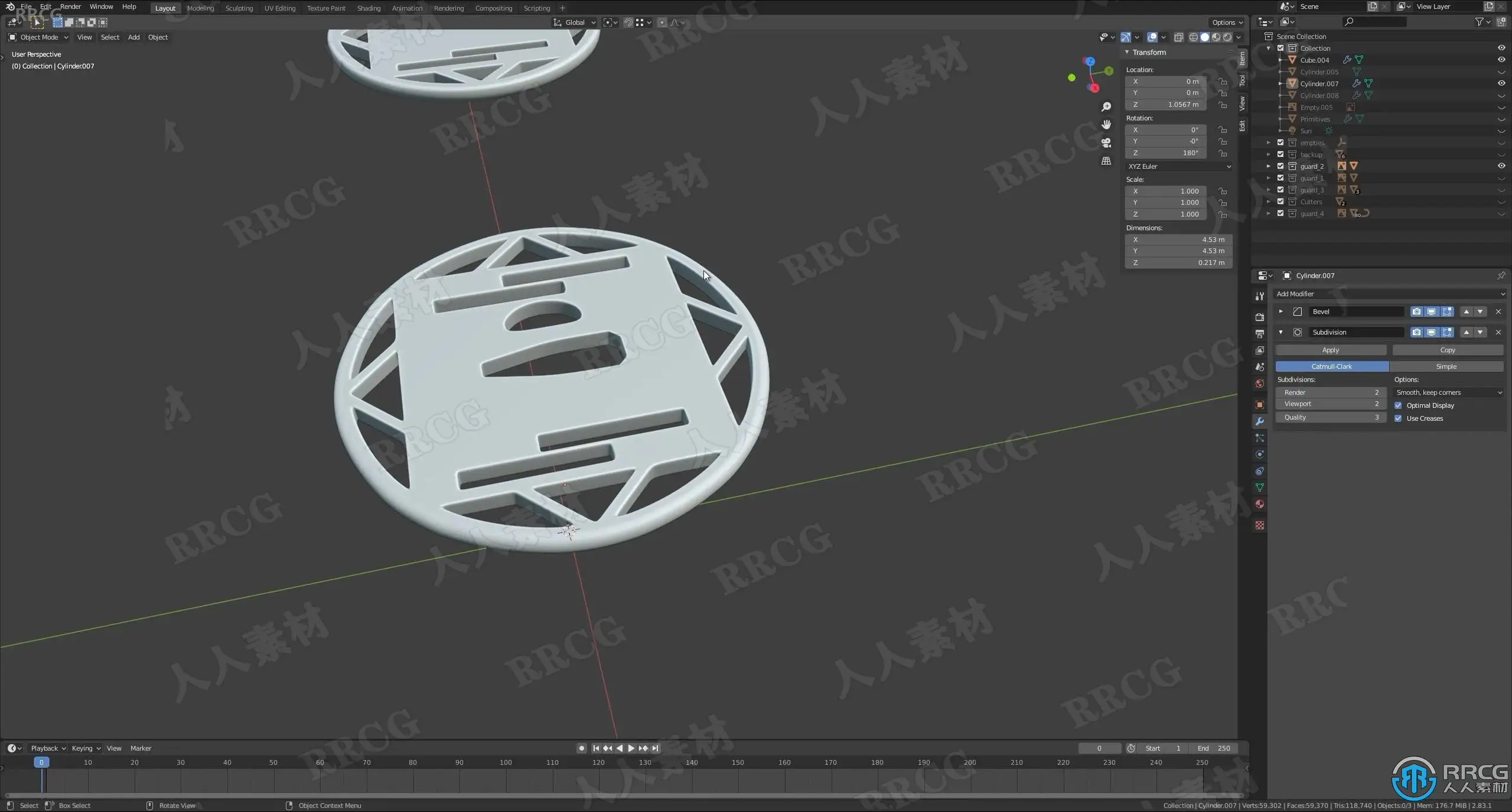Uncheck the Use Creases option
This screenshot has width=1512, height=812.
pos(1398,418)
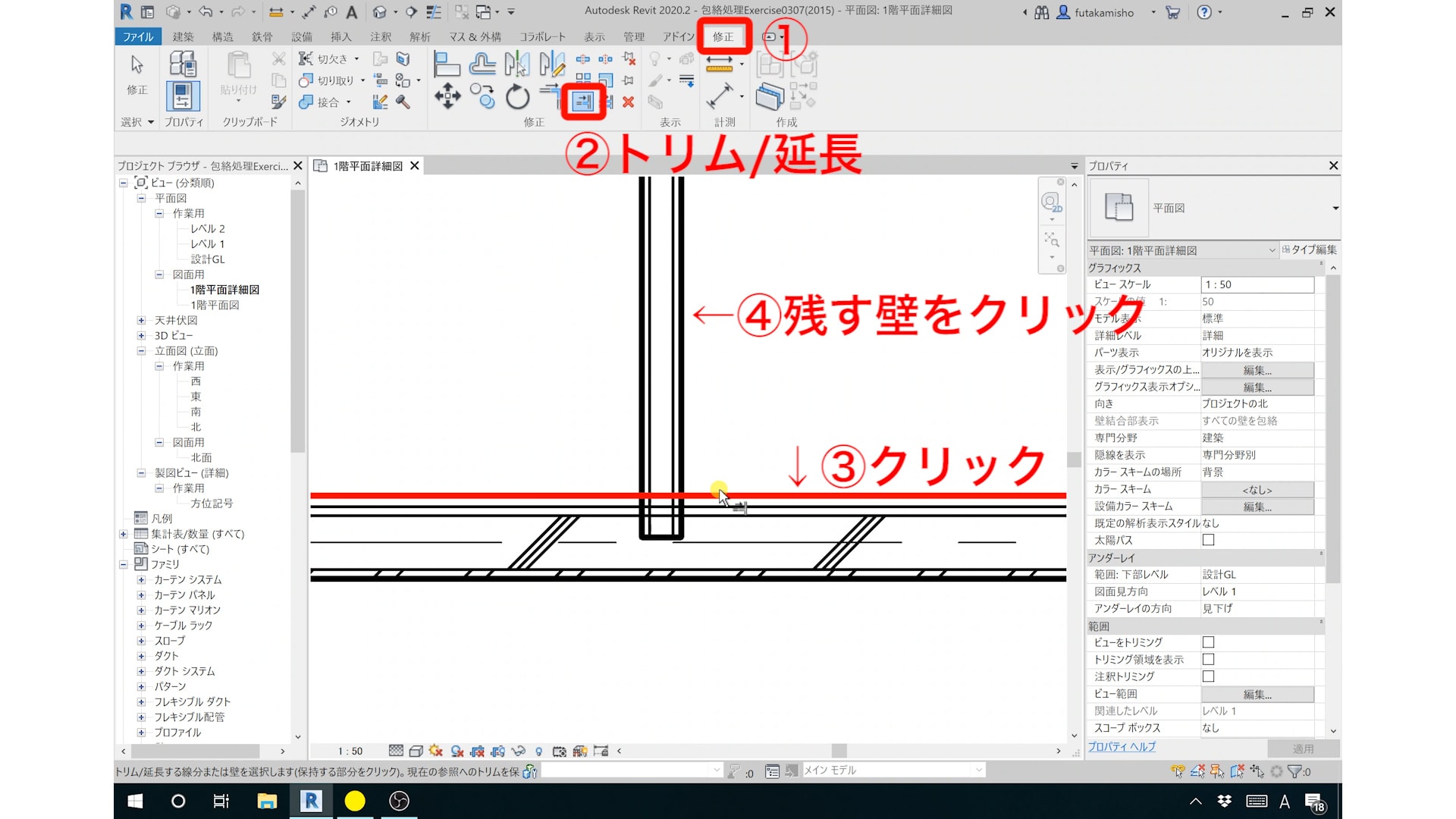The image size is (1456, 819).
Task: Expand the 3D ビュー tree node
Action: click(141, 335)
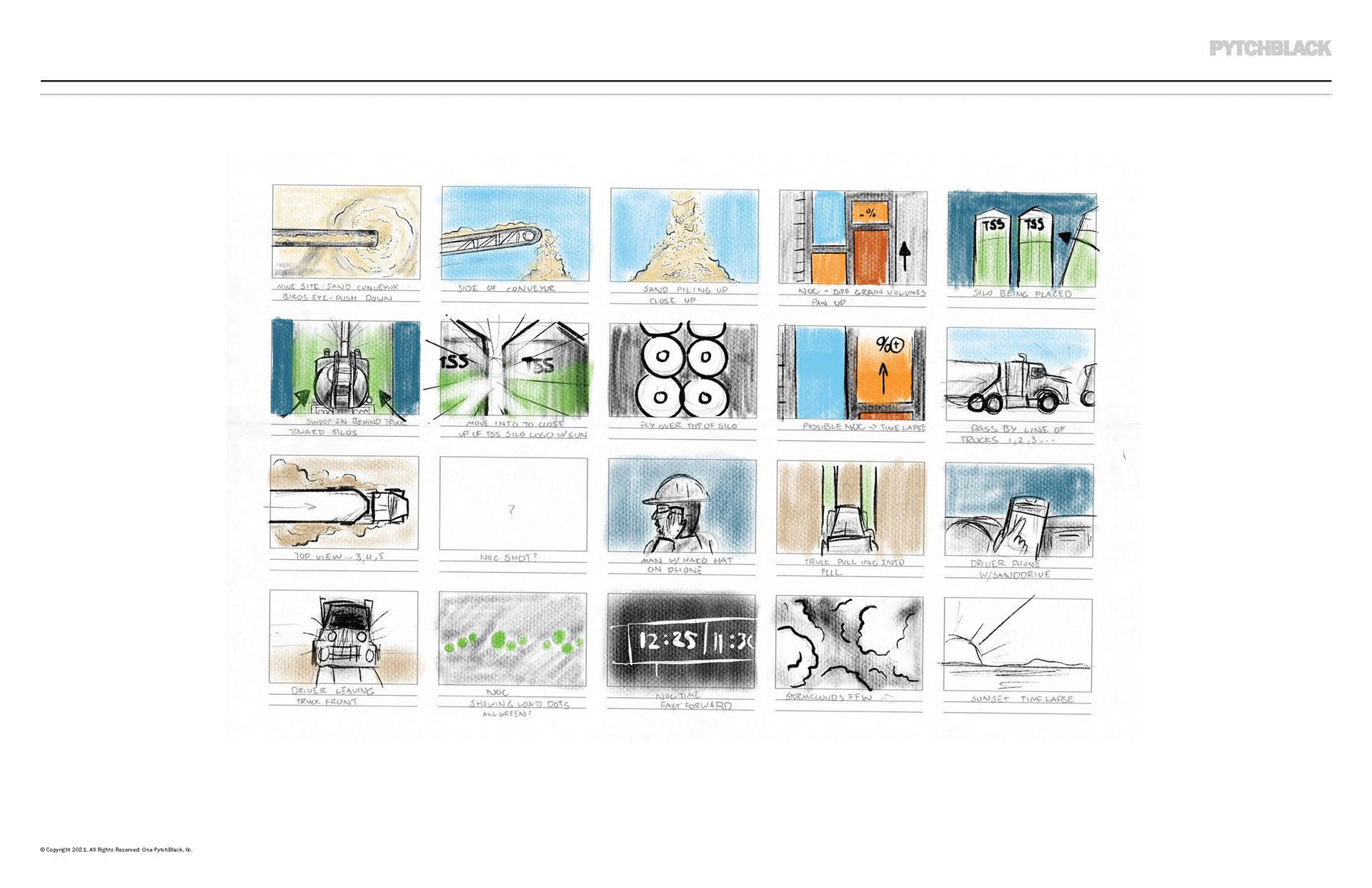Click the empty NOC shot question-mark frame
The height and width of the screenshot is (888, 1372).
513,504
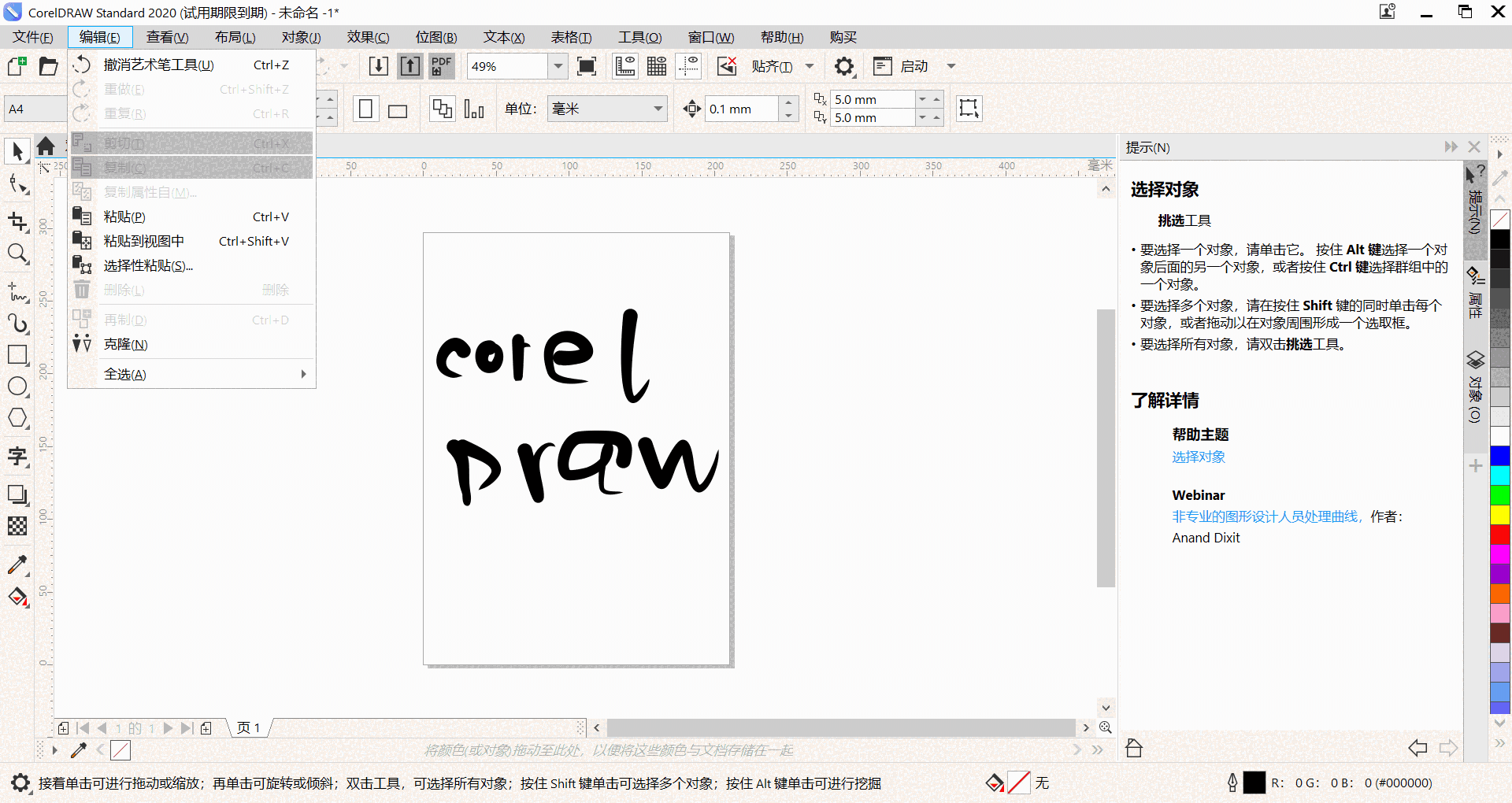Image resolution: width=1512 pixels, height=803 pixels.
Task: Open the 毫米 units dropdown
Action: 657,109
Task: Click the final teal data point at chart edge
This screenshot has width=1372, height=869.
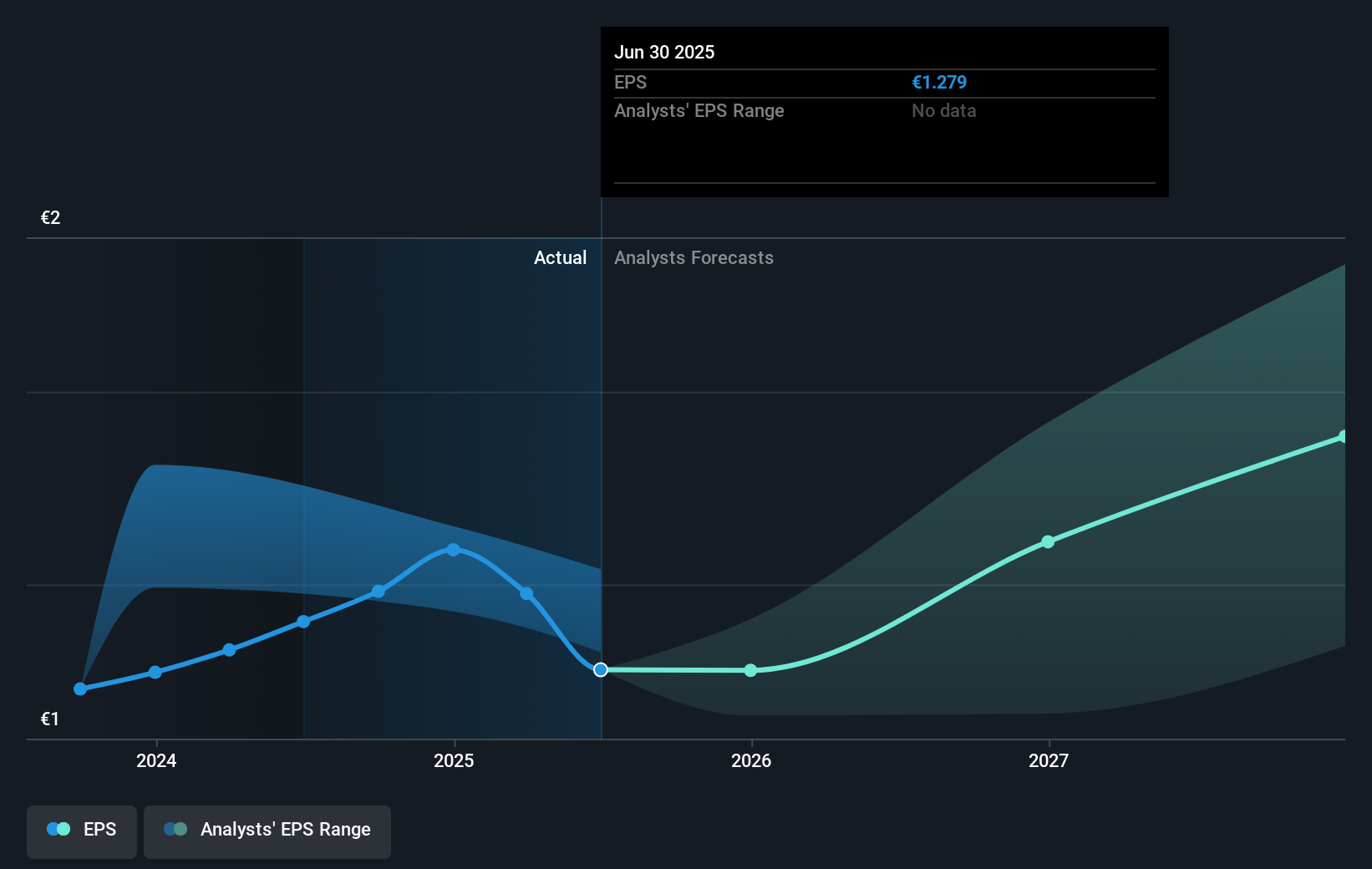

________________________

-- WORK INSTRUCTIONS --
Go to the line with "Task: Click the" in the entries above. Reproduce that line and each one after it to the end, exactly and without the pictures.

-- EXERCISE ANSWER --
Task: Click the final teal data point at chart edge
This screenshot has width=1372, height=869.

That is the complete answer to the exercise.